• Work order 1: Set down, word for word, the stretch of the wealth tax passage from "Wealth taxes have" to "1926 in France.".
• Work order 2: Extend the passage on wealth taxes, starting right after its final sentence.

Wealth taxes have been used against the rich for centuries. The Jews of Middle Age Europe were a regular target – as minority groups often are. Among the earliest documented was King William III of England’s Window Tax of 1696. Targeted rather obviously at the wealthy, a flat rate of two shillings a year was levied on any house with up to 10 windows. This doubled for between 10 and 20 windows, and doubled again to 8 shillings (a tidy sum back then) for houses with 21 or more. Post Revolution France cottoned on, introducing a similar tax 100 years later. Which explains why there are so many old homes in Europe have bricked in windows. The British repealed the window tax in 1851. It lasted until 1926 in France.

Paradoxically, once you increase taxes for the rich, they often end up actually paying less. The wealthy have the resources to pay accountants and lawyers to find ways to beat the system. Push them too far and they are not averse to attack the public purse directly through lengthy legal suits, in the High Court. Witness serial entrepreneur Dave King and, more recently, Steinhoff CEO Markus Jooste.

Although tax can be used as a blunt weapon, there are much smarter ways of achieving the ultimate intention, which, for any society so afflicted, is addressing extreme inequalities. But it requires the surgeon’s scalpel rather than a meat cleaver. Capital is cowardly. Spring a surprise and it will run away – faster now than ever before given our interconnected world. Patience and small steps work better. Like the frog that boils to death as you slowly raise the temperature, small but continuous adjustments achieve the same objective. Without unnecessary ructions.

• Dataset entries:
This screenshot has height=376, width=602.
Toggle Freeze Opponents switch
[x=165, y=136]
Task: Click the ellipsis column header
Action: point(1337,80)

• Reply 1:
Wealth taxes have been used against the rich for centuries. The Jews of Middle Age Europe were a regular target – as minority groups often are. Among the earliest documented was King William III of England’s Window Tax of 1696. Targeted rather obviously at the wealthy, a flat rate of two shillings a year was levied on any house with up to 10 windows. This doubled for between 10 and 20 windows, and doubled again to 8 shillings (a tidy sum back then) for houses with 21 or more. Post Revolution France cottoned on, introducing a similar tax 100 years later. Which explains why there are so many old homes in Europe have bricked in windows. The British repealed the window tax in 1851. It lasted until 1926 in France.

• Reply 2:
Achieving this balance has been part of the genius of the democratic South African Government’s financial management. There was the quick win of a 5% “transitional levy” in 1995 paid by all earning over R50 000. But that was only the start of a veritable raft of Wealth Taxes quietly introduced in the years since. Never called that, of course. But having the same effect anyway.

In essence, there are only two types of Wealth Taxes. The most popular because it is easiest to monitor, is transaction-based where tax is due when an asset changes hands. Which, in effect, is when you sell something owned for a while, when is when you die or make a gift. Best known of these is Capital Gains Tax, introduced in 2001. With only the first R17 500 exempt, it’s clearly targeted at the better heeled. Brilliantly constructed and marketed in a way that the population finds it palatable, CGT has been kept at a maximum effective rate of 10% in South Africa.

The other well known transaction-based tax is Estate Duty. Also since 2001, 20% of the net asset value of any deceased South African accrues to the State. The first R3.5m is exempt. So it’s pretty clear who is being targeted. In case you hadn’t noticed, that 20% must be paid after everything in the estate is totted up at today’s market values – and Capital Gains Tax levied on the difference between the original cost. Closing out the Wealth Tax loop is Donations Tax. Again, the first R100 000 a year is exempt, but thereafter an additional 20% must be paid to the State over an above the value of any gift. Mercifully, spouses are excluded.

Some hotheads want to go further still and nationalize a percentage of every rich citizen’s net assets. South Africa has occasionally flirted with such a Net Wealth Tax, but common sense has always prevailed. It is an administrative nightmare mainly because of the difficulty in valuing illiquid assets like private businesses, arts or antiques; and the way even liquid assets fluctuate. Where it has been enforced (in some Swiss cantons a 0.3% annual rate is charged) the cost of administration is almost as much as the revenue generated.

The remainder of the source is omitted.